» Objective: Rewrite the stretch from the line containing "Task: Switch to the Mainboard tab" through the end of the listing, replacing "Mainboard" with "Motherboard" and keeping everything else the same. Leave the pictures out of your answer.

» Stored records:
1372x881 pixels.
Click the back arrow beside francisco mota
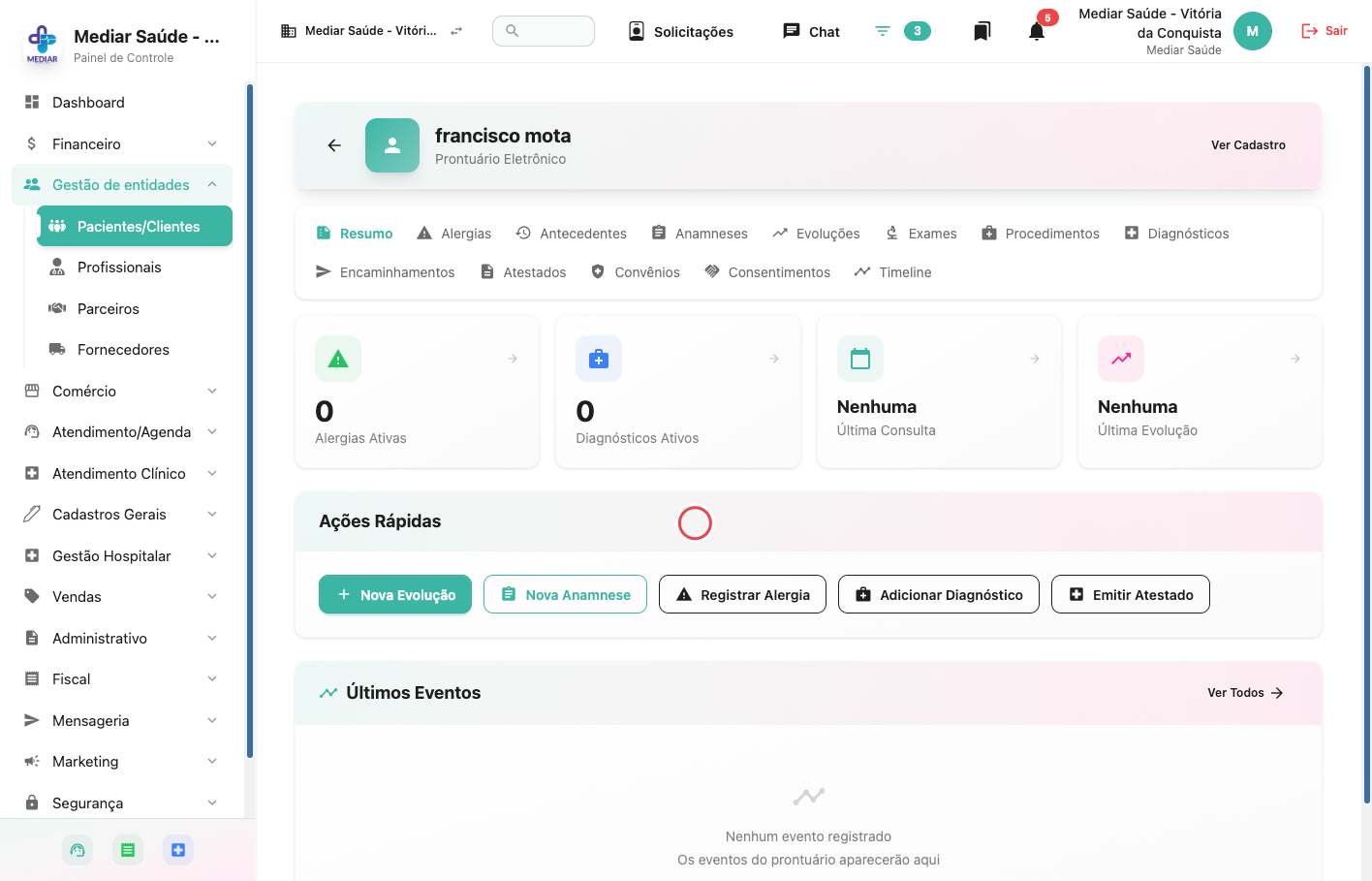(x=334, y=145)
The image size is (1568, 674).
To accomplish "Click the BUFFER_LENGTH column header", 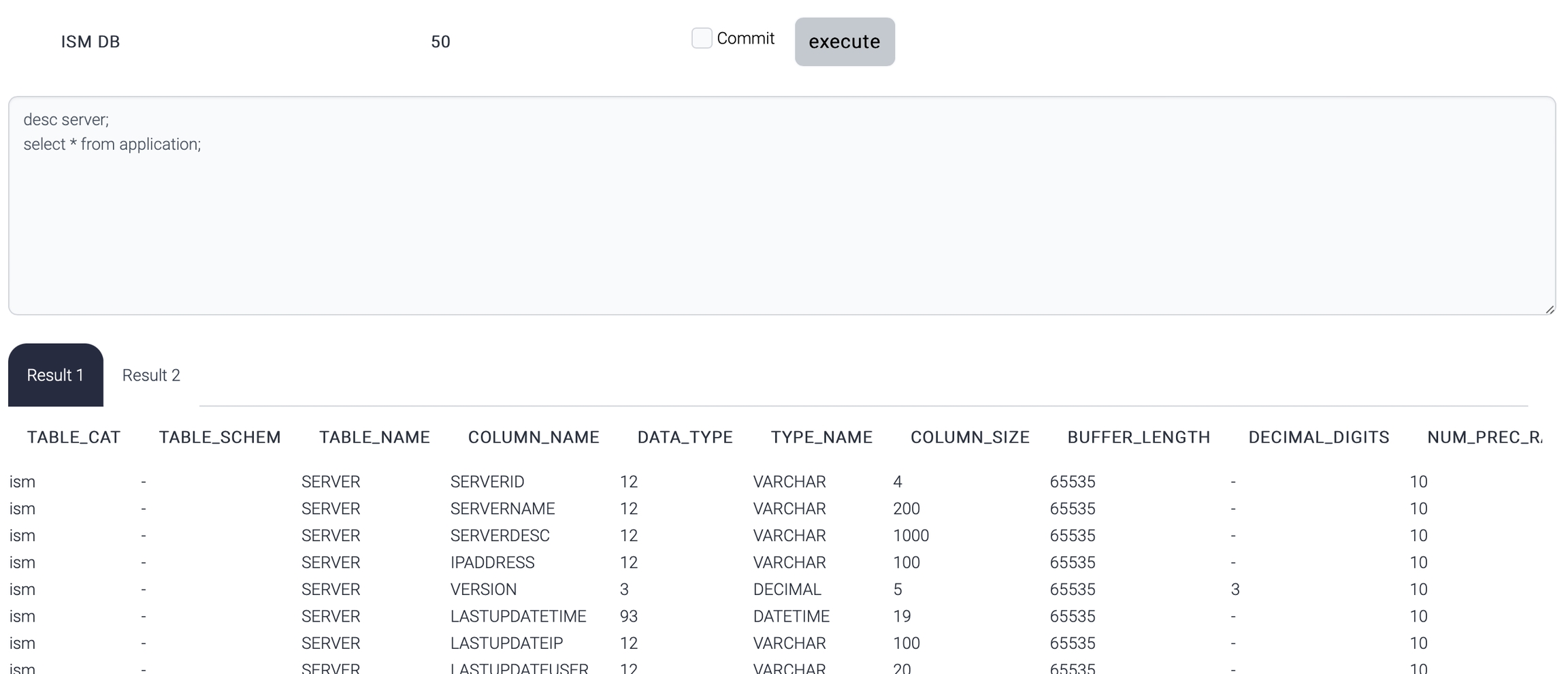I will [x=1139, y=437].
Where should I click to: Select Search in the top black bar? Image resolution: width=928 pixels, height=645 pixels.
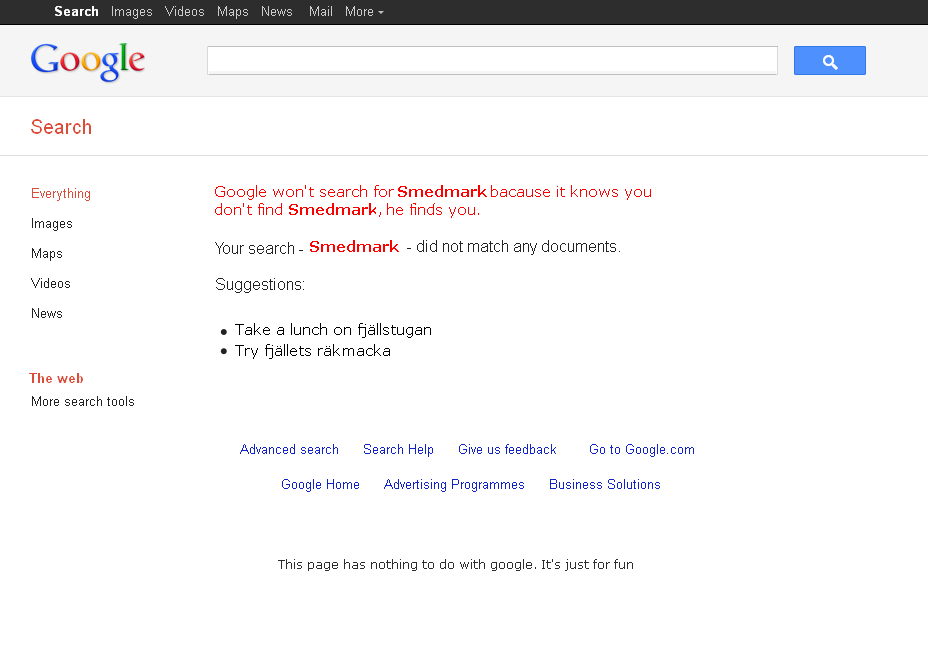click(x=76, y=12)
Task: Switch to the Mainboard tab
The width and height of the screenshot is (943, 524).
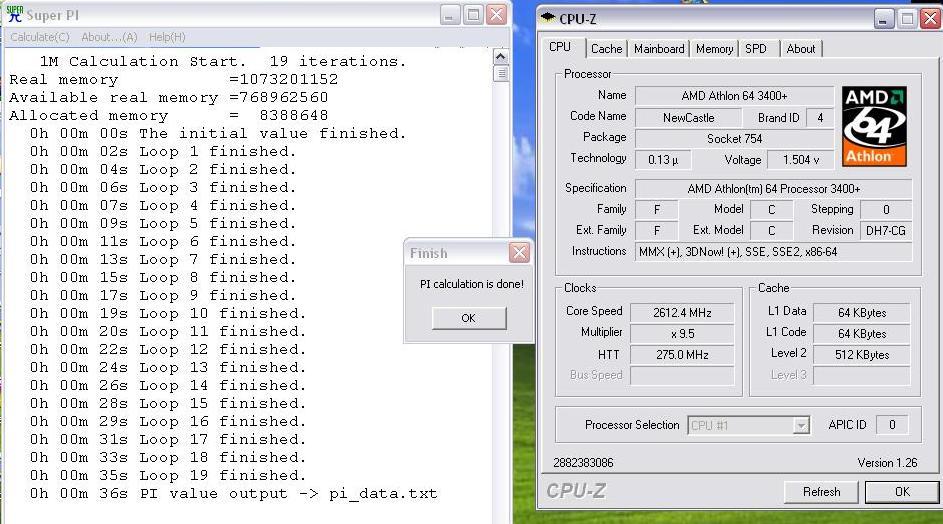Action: [659, 48]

» Task answer:
Task: Switch to the Motherboard tab
The width and height of the screenshot is (943, 524).
Action: [659, 48]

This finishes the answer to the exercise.